The many museums in New York City are buildings which hold great pieces of work. The Louvre is itself a phenomenal work of art that holds countless other great pieces of work. Every gallery had ornate, golden domed ceilings, many with painted images of their own. The museum had the aire of a 16th century palace, which it probably once was. Even the additions had an aesthetic component to them that I just simply have not experienced anywhere else. The bottom line is you can spend all five days of your vacation in Paris and still not have enough time to appreciate this masterpiece.
We also visited the Greek, Roman, and Egyptians wings. Venus de Milo, the statue of the famous – and armless – Greek deity. Winged Victory. Busts of Socrates, Plato, and Aristotle. Sarcophagi. Mummies. Rameses III. Partial pyramids and burial tombs. I read on the English map of the Louvre that the tablets containing the Code of Hammurabi were somewhere within this area, but we were unable to find them.
The museum closed at 9:30, and around 9:15 we found ourselves quite lost within the Egyptian section. Our attempts at following signs marked Sortie only seemed to get us more and more lost. We took elevators we weren’t supposed to. We followed other visitors until it appeared they were as lost as we were. Our feet were aching and we were itching to get topside and began the mile-long walk back to the comforts of the Crillon.

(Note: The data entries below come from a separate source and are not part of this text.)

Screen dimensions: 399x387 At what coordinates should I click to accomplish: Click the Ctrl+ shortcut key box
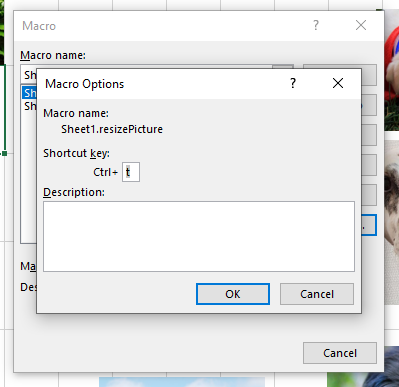pyautogui.click(x=131, y=172)
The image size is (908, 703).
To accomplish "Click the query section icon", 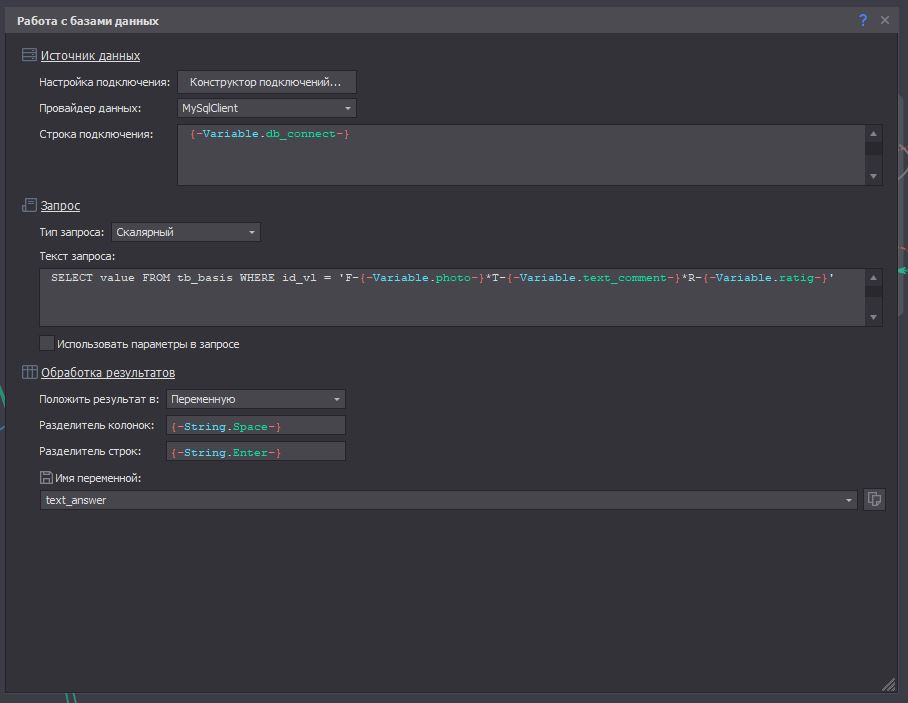I will (29, 206).
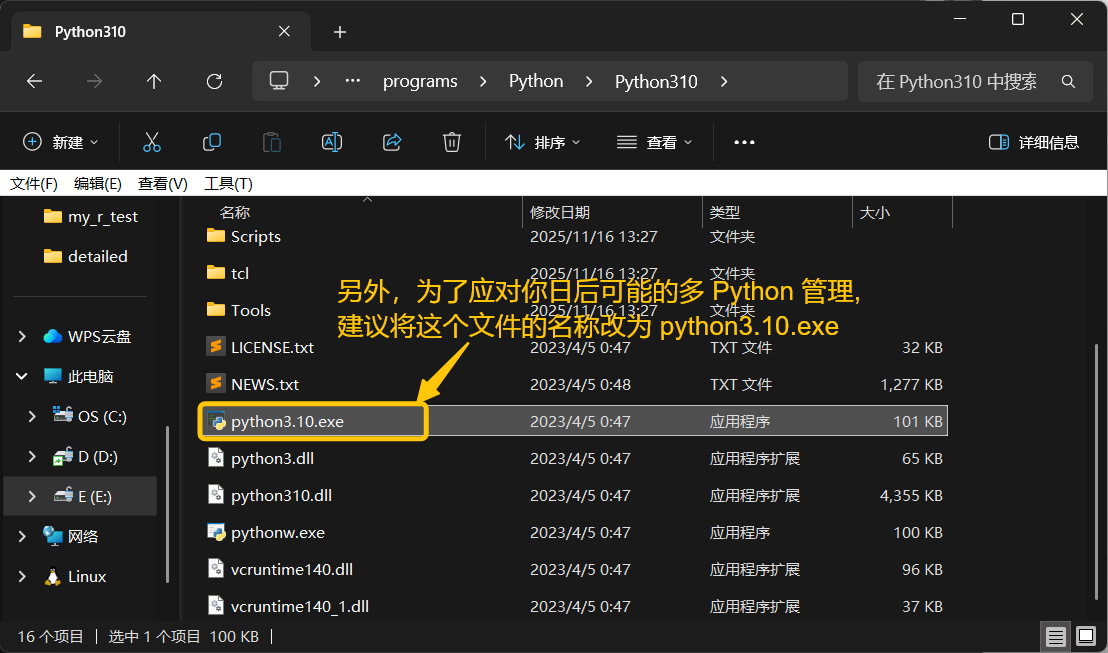Open the 文件(F) menu
1108x653 pixels.
point(34,184)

Eventually we did make it out, and it was wonderfully cool outside in the Parisian twilight. We leisurely strolled as far as we could into the Tuileries, until barred gates forced us to turn right and exit onto the Rue Rivoli. Then, it was a slow walk back to the hotel, passing and being passed by French natives and more adventurous tourists, many carrying bottles or walking arm-in-arm. We laughed and talked about the wonders we’d just seen, and how we absolutely had to make it back to this city soon.
We made it to the Crillon a little after ten with literally swollen feet. The air conditioning was, at that moment, perhaps the greatest thing I had ever felt in my life. After taking hot showers, we changed into some comfy sleep clothes and settled into that massive, comfy bed, and called the little ones half-a-world away. Little One, as usual, had us in hysterics. “I can’t talk right now, Mommy,” she said matter-of-factly over the speakerphone, “I’m on the toilet. Here’s Grammy.”
Thus, our final night in the Crillon began, that is, with exhausted us immediately falling into deep and uninterrupted sleep. That is, until that brisk, no-nonsense knocking erupted at the door at a way-to-early nine a.m. the following morning.